→ **Description of the task**
Every line with the string "will" in it belongs in your answer, so copy them all from the data.

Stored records
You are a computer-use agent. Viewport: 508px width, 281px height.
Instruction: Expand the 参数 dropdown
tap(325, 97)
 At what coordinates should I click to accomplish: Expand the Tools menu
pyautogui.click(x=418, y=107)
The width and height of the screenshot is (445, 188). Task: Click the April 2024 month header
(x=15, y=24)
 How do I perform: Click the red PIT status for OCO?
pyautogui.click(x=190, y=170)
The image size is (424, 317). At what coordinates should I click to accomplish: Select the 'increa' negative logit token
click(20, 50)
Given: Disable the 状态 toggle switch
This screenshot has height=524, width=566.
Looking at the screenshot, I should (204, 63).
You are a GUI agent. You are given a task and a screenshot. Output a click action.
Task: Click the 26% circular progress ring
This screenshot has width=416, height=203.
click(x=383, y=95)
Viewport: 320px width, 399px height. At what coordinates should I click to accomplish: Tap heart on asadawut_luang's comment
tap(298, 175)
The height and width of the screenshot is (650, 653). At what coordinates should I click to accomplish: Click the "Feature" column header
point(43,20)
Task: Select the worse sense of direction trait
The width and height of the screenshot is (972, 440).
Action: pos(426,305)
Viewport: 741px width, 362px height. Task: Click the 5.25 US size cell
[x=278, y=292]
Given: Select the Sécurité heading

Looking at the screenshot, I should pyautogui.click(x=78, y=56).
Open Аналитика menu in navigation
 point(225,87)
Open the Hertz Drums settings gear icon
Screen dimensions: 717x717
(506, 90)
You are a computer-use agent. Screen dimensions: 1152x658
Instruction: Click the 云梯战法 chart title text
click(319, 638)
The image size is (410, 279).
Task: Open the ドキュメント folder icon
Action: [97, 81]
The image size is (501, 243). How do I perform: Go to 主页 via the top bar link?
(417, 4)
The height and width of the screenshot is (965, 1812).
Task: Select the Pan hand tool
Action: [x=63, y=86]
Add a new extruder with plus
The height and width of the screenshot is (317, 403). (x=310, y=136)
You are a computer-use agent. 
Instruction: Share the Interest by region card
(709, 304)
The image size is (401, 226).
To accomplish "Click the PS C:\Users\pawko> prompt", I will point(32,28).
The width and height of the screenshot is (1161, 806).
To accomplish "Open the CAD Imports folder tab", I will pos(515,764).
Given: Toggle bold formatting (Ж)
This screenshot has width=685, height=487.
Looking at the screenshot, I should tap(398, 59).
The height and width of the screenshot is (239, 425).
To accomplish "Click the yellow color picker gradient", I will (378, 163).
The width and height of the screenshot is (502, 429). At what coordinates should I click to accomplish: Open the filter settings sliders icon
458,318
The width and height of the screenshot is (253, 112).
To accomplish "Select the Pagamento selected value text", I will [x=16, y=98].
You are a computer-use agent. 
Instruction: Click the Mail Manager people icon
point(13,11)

→ **Solution to this exercise**
To accomplish "Click the PS C:\Users\pawko> prompt", I will point(32,28).
To accomplish "Open the CAD Imports folder tab", I will pos(515,764).
To accomplish "Click the yellow color picker gradient", I will (378, 163).
To accomplish "Select the Pagamento selected value text", I will [x=16, y=98].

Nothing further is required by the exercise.